Whilst at Wolves Lane, I was fortunate to spend lots of time in the propagation house, doing my small part for what is a significant amount of sowing and growing every year. I was also grateful to be under glass when the rains came… although a loathing of getting wet is not something a gardener should confess. Delphiniums, poppies and nigella were all sown in large trays, with the labelling part of the process being of the utmost importance, particularly when you sow so many different seeds. Thankfully, Marianne later informed me, all of the above germinated successfully, now potted on and to be later planted into the beds once more established in the coming weeks.

We also spent some time planting out some Bupleurum, common name hare’s ear, that had been sown last year, planting into the beds within the glasshouse. This native wildflower makes for good material for cut flower arrangements and was unfamiliar to me before I visited Wolves Lane. Another seed to add to an ever-growing list of ‘seeds to sow in the future’. Careful spacing in regimented rows will allow the Bupleurum plants space to grow in the coming months. Across the other side of the glasshouse, Calendula ‘Indian Prince’ was already showing off some pretty orange blooms… a taste of things to come.
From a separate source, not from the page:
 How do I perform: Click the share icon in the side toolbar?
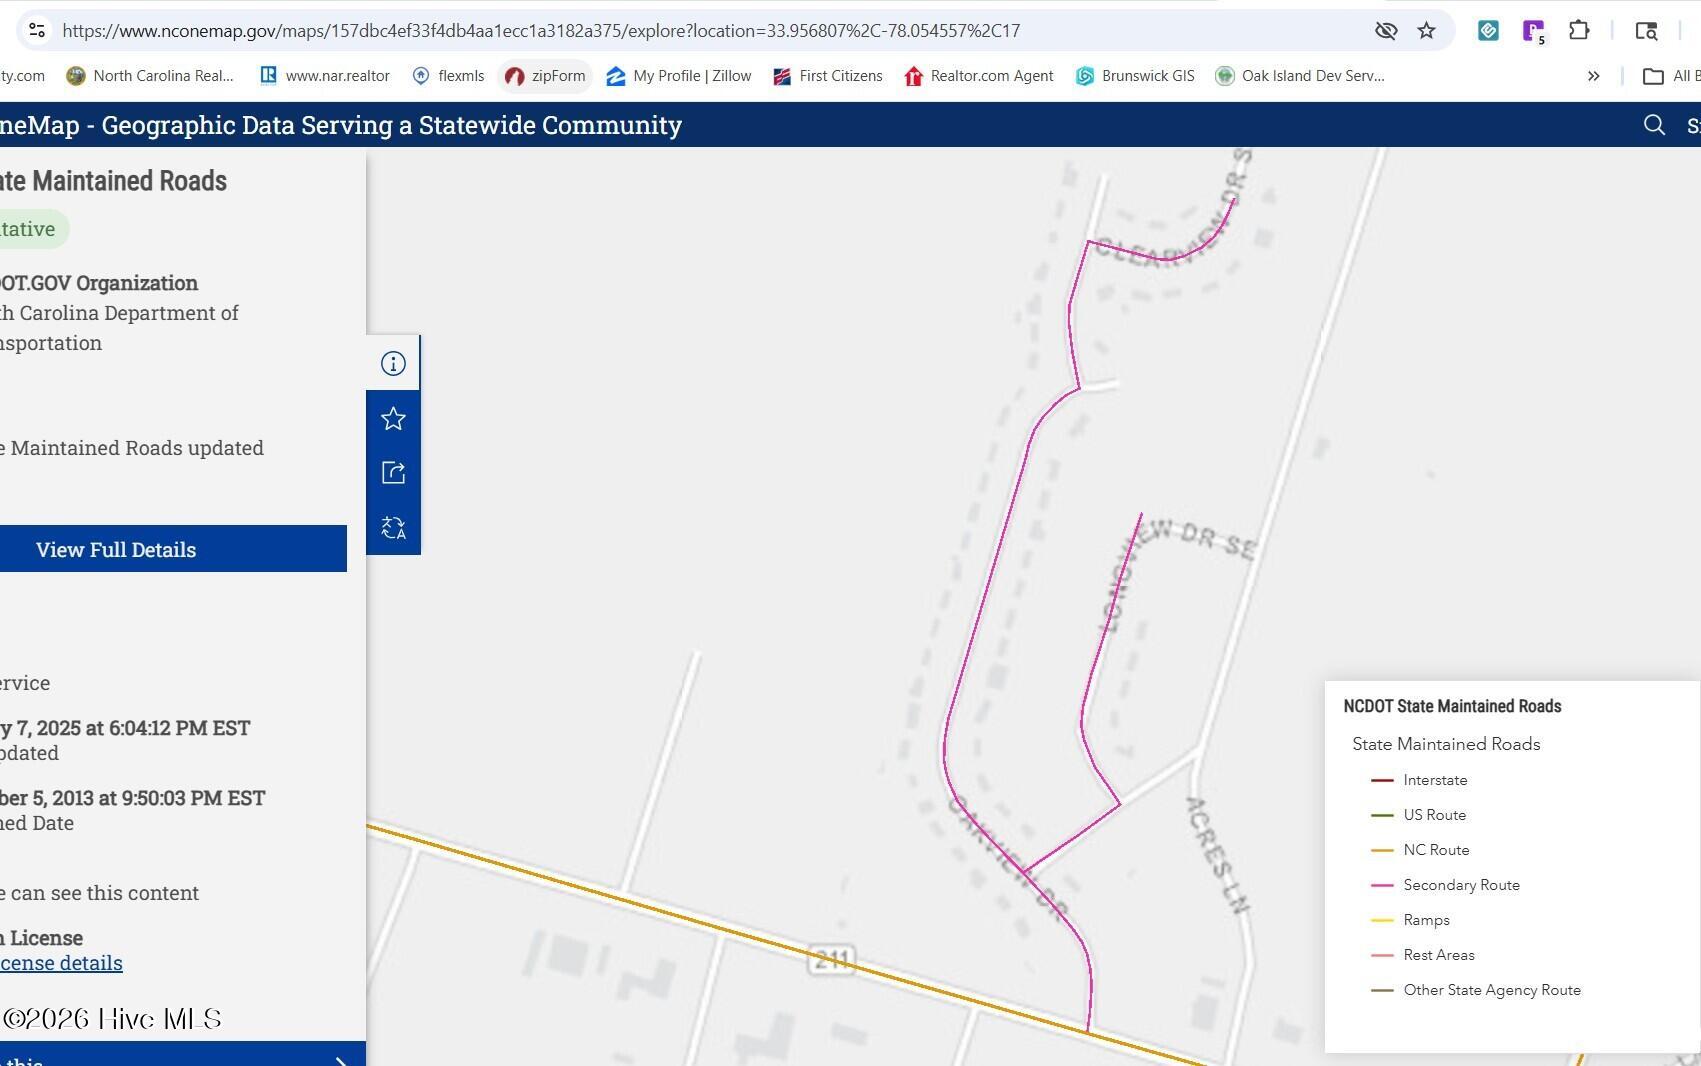393,473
It was so great to experience flower farming on a micro scale and to appreciate how much can be grown in what might appear to some to be a small space, especially when compared with the scale of most commercial flower farming. What is not to love about flowers that are chemical-free, seasonal and locally grown? There is something so pleasing about the age-old process of growing something, but it is even more special when you know what has been grown was nurtured on a patch of land down the road.